The recent Expression of Interest (EOI) sent to NSW public schools for the Empowering Local Schools national partnership is the beginning of a concerted campaign of school devolution by state and federal governments. It will result in governments being able to constrain funding to public schools as has happened in Victoria under Jeff Kennett where schools now receive 12% less funding per student than in NSW. Worse still, governments are intent on shifting the blame for educational disadvantage from themselves and onto schools.
Governments have attempted to dress-up school-devolution as "autonomy" and claim research demonstrates that school systems with high autonomy achieve better student results. OECD research has demonstrated that school autonomy over curriculum, assessment and reporting has a beneficial effect on student learning, but there is no benefit for autonomy over staffing, finances and resources. Finland is the perfect example of school autonomy. There are no external tests and teachers determine the curriculum resulting in very high scores on international literacy and numeracy tests. NSW public schools are being offered the opposite of autonomy. The National Curriculum, A-to-E reporting and NAPLAN have restricted teacher autonomy.
Empowering Local Schools is a pure cost-cutting exercise so that the NSW Department of Education can meet its requirement to cut $150 million for the O'Farrell government's budget constraints. It will devolve the burden of administrivia onto schools and divert principals from their roles as educational leaders. For a $50000 one-of grant, the Department of Education will transfer onto schools financial, governance, capital works and staffing tasks onto principals. Schools will have no independence in how they structure these tasks as they will be required to use the Learning Management Business Reform (LMBR) software.

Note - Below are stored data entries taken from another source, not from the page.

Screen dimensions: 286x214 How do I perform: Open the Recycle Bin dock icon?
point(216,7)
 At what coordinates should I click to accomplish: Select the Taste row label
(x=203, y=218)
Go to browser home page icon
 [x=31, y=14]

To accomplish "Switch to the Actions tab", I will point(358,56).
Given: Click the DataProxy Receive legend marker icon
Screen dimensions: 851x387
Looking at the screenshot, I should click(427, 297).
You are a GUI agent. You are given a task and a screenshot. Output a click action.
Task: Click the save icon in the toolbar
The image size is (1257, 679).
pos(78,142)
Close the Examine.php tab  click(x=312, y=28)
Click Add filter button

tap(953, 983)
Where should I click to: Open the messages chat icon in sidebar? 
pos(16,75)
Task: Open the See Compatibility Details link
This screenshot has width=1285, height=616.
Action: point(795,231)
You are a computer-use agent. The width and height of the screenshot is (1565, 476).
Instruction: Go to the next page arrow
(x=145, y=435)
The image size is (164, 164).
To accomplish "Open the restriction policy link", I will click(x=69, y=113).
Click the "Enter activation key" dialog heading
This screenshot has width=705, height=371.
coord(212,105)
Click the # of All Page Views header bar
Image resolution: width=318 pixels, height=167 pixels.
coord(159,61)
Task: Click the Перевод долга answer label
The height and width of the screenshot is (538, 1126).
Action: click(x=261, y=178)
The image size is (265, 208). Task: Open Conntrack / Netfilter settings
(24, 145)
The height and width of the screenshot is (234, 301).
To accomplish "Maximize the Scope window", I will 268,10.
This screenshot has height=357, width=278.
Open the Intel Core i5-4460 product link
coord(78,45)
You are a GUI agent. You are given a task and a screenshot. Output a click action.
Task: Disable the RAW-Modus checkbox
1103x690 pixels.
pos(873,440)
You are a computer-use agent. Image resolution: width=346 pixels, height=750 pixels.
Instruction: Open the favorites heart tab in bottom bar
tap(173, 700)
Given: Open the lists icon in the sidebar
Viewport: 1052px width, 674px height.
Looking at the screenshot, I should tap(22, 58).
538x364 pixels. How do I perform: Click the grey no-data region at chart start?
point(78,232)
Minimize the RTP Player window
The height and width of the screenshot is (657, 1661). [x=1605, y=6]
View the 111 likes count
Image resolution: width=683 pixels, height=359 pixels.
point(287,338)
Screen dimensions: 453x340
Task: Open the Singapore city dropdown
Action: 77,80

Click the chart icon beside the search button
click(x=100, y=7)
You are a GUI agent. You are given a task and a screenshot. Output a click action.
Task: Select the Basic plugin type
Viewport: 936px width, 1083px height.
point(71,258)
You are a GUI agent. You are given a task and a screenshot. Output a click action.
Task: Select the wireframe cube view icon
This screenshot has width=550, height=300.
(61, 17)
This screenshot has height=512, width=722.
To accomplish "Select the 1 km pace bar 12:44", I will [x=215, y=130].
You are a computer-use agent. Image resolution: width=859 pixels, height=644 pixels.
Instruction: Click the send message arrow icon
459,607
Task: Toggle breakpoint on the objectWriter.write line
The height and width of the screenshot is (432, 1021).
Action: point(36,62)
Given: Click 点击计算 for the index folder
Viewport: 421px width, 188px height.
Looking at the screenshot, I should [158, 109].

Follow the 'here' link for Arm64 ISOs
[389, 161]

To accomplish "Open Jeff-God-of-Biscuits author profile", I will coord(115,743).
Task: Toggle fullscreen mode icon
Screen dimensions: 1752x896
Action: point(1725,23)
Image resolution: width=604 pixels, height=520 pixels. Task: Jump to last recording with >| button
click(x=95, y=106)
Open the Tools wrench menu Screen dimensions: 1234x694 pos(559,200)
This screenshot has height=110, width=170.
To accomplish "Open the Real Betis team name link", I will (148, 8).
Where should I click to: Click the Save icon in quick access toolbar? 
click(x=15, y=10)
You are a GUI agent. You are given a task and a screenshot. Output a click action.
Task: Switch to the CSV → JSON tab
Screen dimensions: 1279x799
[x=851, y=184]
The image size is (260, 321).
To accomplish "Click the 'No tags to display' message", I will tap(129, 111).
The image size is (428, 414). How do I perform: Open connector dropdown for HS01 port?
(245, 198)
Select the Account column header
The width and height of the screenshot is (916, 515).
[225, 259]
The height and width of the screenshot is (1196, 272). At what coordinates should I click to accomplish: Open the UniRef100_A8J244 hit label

Public sector workers in the Department of Education have been warned of job-cuts as the Department devolves administrative tasks onto principals. The Daily Telegraph has reported that LMBR will result in schools losing the interest they earn on their bank accounts as finances are centralised within the Department. It has become clear that LMBR will be the tool by which the O'Farrell state government will implement the Boston Consulting Report cutting hundreds of millions of dollars out of the Department of Education.
Empowering Local Schools and Local Schools, Local Decisions will also harm the curriculum guarantee in rural and hard-to-staff public schools by undermining the teacher transfer system. Rural schools already struggle to attract qualified teachers, especially in Mathematics, Science and TAS. With 20 000 NSW public school teachers retiring in the next five years, further constraints on teacher transfers will exacerbate disadvantage in rural and hard-to-staff schools. Sources within the Department have said possible changes to the transfer system include allowing popular schools to block nominated transfers and the abolition of service transfers.
Schools can have no confidence in the LMBR software. Its first version was written off by the Department, was heavily criticised by the Auditor-General and is being redeveloped by a new software company. The Empowering Local Schools EOI sent to schools said that principals who participate in the first roll-out of LMBR will be "pioneers". In consultations with principal organisations the Department has admitted that it is working to an "aggressive" timeline to implement the software. LMBR will not be ready for schools when it is first rolled out and principals will instead be expected to fall back onto a lot of phone calls to the Finance Directorate and an increase in forms to complete.